───── DATA UNDER STUDY

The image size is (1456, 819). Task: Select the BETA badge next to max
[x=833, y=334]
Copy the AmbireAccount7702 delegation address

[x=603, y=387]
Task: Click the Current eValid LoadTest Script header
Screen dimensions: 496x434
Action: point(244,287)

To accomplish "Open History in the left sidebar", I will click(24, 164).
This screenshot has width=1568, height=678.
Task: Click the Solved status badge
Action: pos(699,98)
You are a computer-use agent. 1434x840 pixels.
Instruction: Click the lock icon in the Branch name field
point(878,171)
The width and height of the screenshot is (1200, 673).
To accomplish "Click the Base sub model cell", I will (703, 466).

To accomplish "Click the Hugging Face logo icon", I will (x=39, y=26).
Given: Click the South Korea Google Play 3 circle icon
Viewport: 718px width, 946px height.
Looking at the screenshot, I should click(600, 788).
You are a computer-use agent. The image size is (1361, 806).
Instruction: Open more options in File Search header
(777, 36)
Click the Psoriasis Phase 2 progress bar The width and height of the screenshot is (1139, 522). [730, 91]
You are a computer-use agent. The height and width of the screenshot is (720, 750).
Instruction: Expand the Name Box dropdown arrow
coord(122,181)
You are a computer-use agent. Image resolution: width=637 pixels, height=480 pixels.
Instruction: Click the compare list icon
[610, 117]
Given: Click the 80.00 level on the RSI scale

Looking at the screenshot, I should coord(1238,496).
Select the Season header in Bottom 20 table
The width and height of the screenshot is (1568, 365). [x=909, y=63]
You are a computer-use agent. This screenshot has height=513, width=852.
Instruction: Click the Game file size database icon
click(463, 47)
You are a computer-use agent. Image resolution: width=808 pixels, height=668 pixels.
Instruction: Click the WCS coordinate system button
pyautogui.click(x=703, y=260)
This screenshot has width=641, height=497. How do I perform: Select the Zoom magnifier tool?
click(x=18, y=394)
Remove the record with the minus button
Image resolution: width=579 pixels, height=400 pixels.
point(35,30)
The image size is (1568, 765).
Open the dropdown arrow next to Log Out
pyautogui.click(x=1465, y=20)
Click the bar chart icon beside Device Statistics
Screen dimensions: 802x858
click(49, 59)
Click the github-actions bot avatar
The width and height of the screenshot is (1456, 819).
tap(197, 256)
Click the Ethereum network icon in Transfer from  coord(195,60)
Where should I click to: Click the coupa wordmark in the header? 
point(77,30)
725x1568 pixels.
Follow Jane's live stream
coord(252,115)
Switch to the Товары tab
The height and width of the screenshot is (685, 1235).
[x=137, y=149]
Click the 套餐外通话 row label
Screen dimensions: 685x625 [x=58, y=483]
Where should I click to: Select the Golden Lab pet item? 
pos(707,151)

──────────

EXERCISE PROMPT — Would you filter the entries above and keep each line that has the word "computer"?

SOLUTION TO THIS PROBLEM —
You are a computer-use agent. 1434x840 pixels.
You are a computer-use agent. The image size is (1361, 806).
You are a computer-use agent. The height and width of the screenshot is (720, 750).
You are a computer-use agent. Image resolution: width=637 pixels, height=480 pixels.
You are a computer-use agent. This screenshot has height=513, width=852.
You are a computer-use agent. Image resolution: width=808 pixels, height=668 pixels.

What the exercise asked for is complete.